It's like buying a stock, but in reverse.

Selling short means you borrow stock from the broker and sell it first at the (hopefully) higher price.

And then, instead of hoping it goes up, you want the stock to go down. At that point, you buy the stock back at the lower (hopefully) price and return the shares to the broker.

The difference in price minus commissions is your profit/(loss).

The borrowing part is done behind the scenes, so no worries there.

Hope that helps!

2006-09-08 16:34:09 · answer #1 · answered by Yada Yada Yada 7 · 5 0

Short selling means to sell the shares (when the price is high) which you don't have and buy them later (when the price is low). This strategy is generally used in an intra-day trading for a bearish market.
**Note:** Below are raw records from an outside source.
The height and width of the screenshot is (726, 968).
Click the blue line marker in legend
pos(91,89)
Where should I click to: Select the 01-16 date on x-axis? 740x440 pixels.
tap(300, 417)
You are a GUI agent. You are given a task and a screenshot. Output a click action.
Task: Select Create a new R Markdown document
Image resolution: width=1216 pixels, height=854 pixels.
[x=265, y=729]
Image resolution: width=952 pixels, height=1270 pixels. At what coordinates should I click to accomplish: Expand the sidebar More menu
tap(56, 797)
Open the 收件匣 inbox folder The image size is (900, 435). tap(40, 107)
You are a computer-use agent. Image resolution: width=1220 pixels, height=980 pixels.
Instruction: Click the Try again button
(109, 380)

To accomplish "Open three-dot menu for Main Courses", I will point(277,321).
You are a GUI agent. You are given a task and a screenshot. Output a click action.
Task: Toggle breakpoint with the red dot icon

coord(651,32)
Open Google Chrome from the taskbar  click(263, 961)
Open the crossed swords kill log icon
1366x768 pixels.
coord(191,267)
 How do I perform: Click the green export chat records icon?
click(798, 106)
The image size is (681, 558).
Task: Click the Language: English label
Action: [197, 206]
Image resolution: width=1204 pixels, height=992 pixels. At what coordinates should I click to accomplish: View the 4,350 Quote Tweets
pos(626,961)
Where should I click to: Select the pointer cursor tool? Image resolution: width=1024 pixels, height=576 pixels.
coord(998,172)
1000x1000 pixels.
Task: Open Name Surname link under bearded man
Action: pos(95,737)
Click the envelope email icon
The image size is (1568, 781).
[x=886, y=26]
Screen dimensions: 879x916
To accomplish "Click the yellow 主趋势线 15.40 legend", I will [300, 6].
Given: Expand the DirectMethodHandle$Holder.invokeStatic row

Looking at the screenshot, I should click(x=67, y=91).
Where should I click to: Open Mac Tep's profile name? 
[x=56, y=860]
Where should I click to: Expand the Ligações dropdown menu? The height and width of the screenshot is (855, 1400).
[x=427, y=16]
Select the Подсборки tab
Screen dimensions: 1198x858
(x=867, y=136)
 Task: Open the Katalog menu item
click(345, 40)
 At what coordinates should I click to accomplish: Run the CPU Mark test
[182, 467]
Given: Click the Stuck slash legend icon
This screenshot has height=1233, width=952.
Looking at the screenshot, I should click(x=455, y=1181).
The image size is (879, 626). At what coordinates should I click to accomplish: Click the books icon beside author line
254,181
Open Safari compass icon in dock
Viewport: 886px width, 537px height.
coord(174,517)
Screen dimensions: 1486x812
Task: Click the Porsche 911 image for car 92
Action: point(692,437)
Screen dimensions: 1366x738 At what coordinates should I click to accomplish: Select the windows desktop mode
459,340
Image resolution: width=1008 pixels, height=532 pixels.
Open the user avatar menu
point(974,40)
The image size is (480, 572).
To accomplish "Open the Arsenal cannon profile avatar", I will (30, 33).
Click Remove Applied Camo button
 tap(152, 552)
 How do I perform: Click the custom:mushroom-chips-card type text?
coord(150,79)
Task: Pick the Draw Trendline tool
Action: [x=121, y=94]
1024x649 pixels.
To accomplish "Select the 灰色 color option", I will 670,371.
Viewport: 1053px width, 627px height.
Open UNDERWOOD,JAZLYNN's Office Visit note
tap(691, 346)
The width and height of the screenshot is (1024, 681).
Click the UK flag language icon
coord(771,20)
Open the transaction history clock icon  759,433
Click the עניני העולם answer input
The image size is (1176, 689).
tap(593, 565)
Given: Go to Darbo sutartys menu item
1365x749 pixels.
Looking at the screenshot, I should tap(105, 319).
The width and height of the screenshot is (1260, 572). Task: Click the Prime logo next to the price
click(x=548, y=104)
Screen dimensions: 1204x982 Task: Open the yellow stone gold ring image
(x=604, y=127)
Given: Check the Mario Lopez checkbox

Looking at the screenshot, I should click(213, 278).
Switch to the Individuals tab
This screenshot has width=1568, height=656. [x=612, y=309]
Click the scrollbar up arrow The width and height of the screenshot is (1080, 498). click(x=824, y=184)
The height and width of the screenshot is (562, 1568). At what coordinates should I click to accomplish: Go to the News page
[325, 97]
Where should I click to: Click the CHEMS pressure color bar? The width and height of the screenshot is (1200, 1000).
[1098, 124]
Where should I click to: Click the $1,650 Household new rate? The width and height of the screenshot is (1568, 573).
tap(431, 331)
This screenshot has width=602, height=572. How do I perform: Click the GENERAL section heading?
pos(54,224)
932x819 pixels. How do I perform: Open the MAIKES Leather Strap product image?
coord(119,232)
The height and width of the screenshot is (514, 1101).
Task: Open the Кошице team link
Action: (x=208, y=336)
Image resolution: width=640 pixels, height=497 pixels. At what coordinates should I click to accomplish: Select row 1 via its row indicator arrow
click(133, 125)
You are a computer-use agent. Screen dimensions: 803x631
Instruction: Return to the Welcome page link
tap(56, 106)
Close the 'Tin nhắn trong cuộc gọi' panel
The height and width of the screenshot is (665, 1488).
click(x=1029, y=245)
But this can also be used for the shares which you own, which are under performing.

e.g. Suppose you have 100 shares of ABC which is currently quoting at 100. If you feel the price of this share will further decrease for the time being in a bearish market, you can short sell the share and cover it (buy) the same day at a lower price. This way you still make the profit on your share in a bearish market without loosing the shares.

happy investing

2006-09-09 08:34:03 · answer #2 · answered by Prashant P 1 · 0 0

Hello Miami Heat,

The first link below is to the wiki page about short selling, it's quite well done.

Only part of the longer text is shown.